With that knowledge, we set out with the DevOps Team to inform other Engineering Teams about the need to optimize resource utilization. Soon after, we started cutting excessive provisioning, allowing to significantly reduce the costs of our Kubernetes clusters without affecting system performance or reliability.

Key takeaway
Collecting metrics about your system is one thing, and keeping an eye on them is another. A mindful Engineering Team should not only set up metrics and logs collection and call it a day, we also need to make use of the data we collect, as it can indicate issues such as inefficient resource management.

This is not how our users behave

Context
At Bombastic.io, one of the challenges we had was that our SIEM solution did not seem to work well with the GraphQL APIs we built for our browser and mobile applications. It was not uncommon for me to receive an alert while on-call, as our Grafana alerts triggered due to suspicious activity. Then, I would call the Security Team to have a look and maybe update their SIEM rules so that evident brute-force attacks would be detected and blocked before they reached our servers. Sometimes this happened several times a day and I ended up playing cat and mouse with attackers, with them trying to fine-tune the attack rates so that they would not get detected, and me fine-tuning our alerts to still be able to capture their activity.

What we didn’t know, though, was that some attackers found a way to brute-force our legacy, REST APIs still exposed for historical purposes - bypassing the GraphQL APIs we paid so much attention to. Apparently, nobody noticed what was going on there, and we only spotted an anomaly… when the attackers halted their attacks against these legacy APIs. We observed a significant drop in traffic and this attracted our attention - only to find out the systems are fine, but we had been experiencing brute-force attacks for at least a month - under ours and the Security Team’s noses!

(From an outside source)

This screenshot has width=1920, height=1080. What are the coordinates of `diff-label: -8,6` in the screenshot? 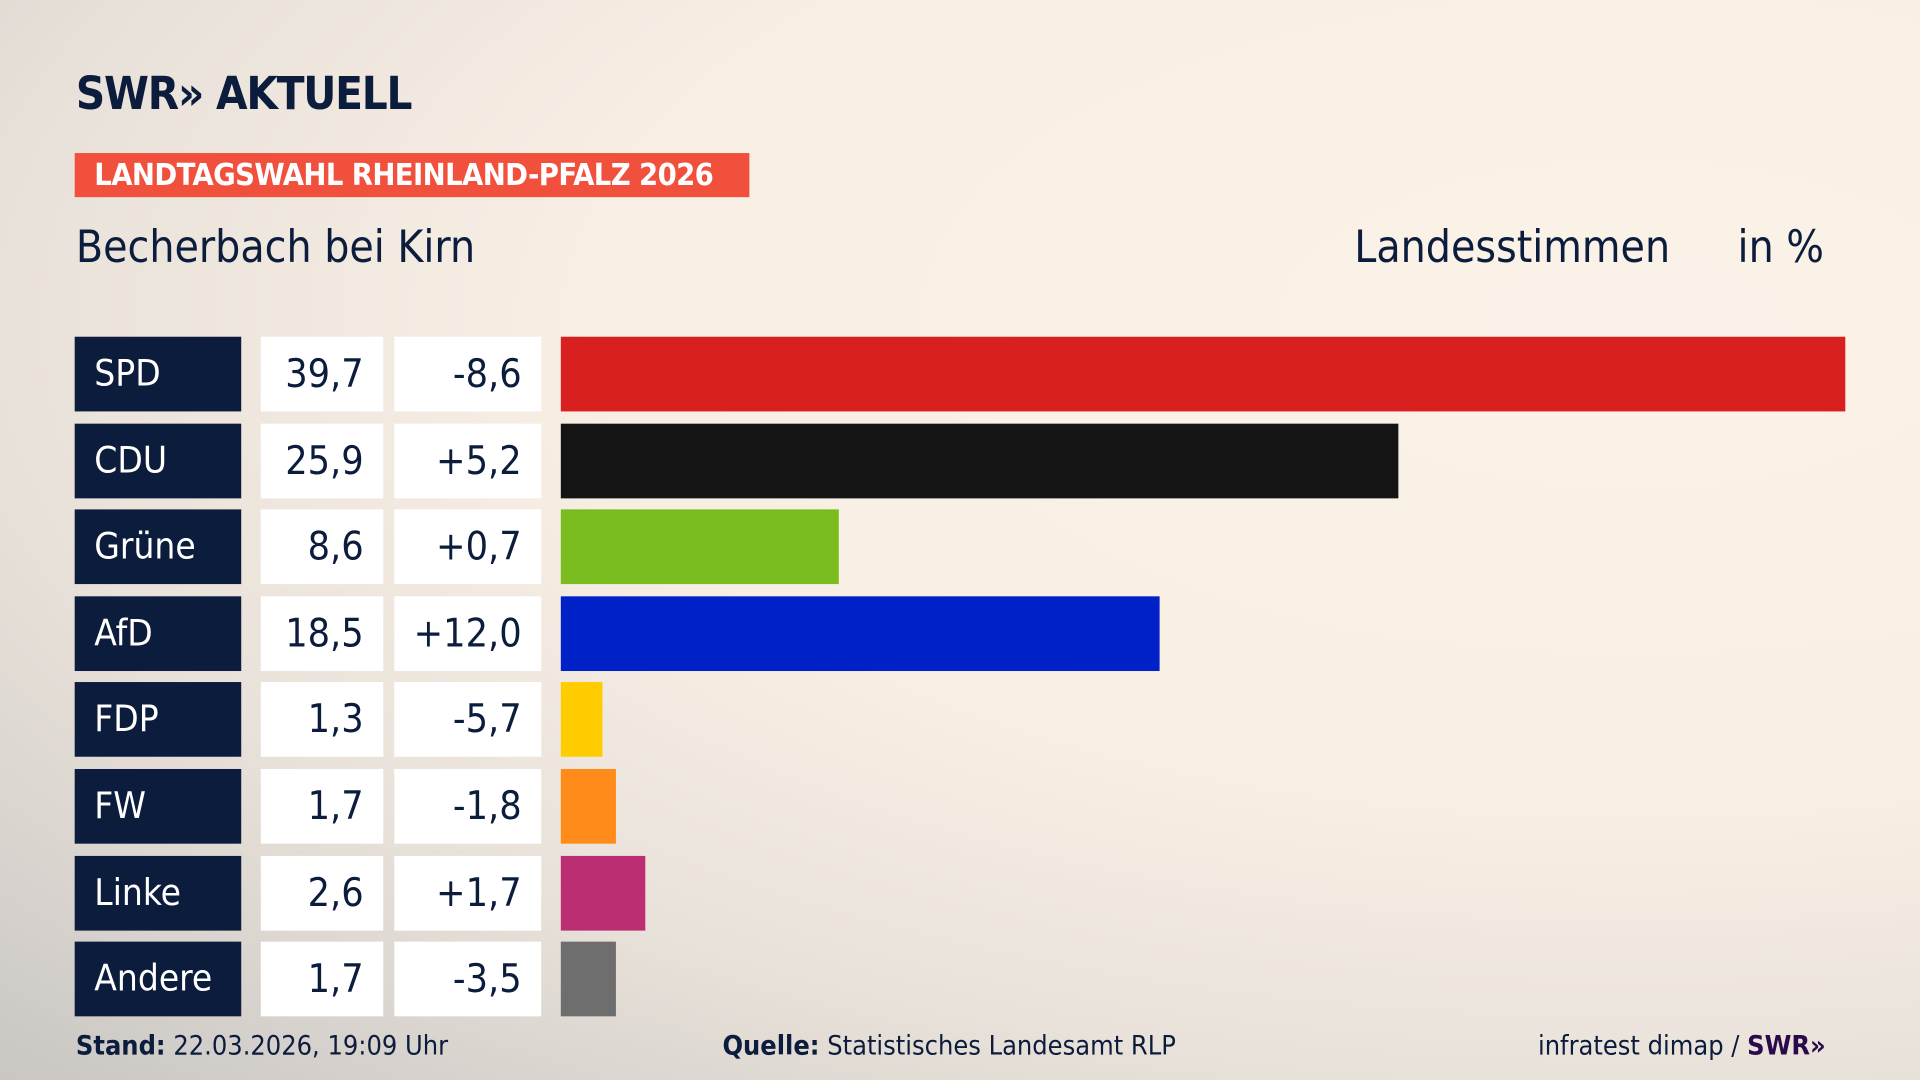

After realizing how severe this blunder was, we blew the horns for the alarm and started a more thorough investigation. We identified the paths the attackers took, and thanks to a few of their mistakes we were also able to discover several key signatures, allowing us to identify affected users and take action to protect our customers. Unfortunately, all of this should have happened far earlier, and there is no excuse why it took us so long with all the tools we had available.

The lesson learned from this incident was that we need to audit our system’s entrypoints, monitoring and SIEM solution, in order to ensure not a single long-forgotten endpoint is overlooked and unprotected. We also had to do a better job at detecting anomalies, as this time it only brought our attention when the anomaly disappeared.

Key takeaway
Similarly to the previous scenario, collecting logs and metrics was not enough. A lot of valuable - or even critical - insights were getting lost in the thicket of information flowing in. This could have been avoided if only we audited our SIEM and Observability stacks to see if we have alerting set up on all critical entry points to the system, and if we had the ability to spot the anomalies automatically rather than by chance.

Summary

Using all the cutting-edge technology in the world is not enough to build reliable, secure and cost-efficient systems. A degree of self-discipline is required from the Engineering Teams to build truly robust systems, ensure their quality does not degrade over time, and to detect instances of human error before they can be exploited by malicious actors. Auditing our own systems, build tools and ecosystems built around them is a critical part of maintaining them in appropriate state, as even components responsible for detecting problems are not free of them - and automating the audits is a great way to prevent humans from making another mistake.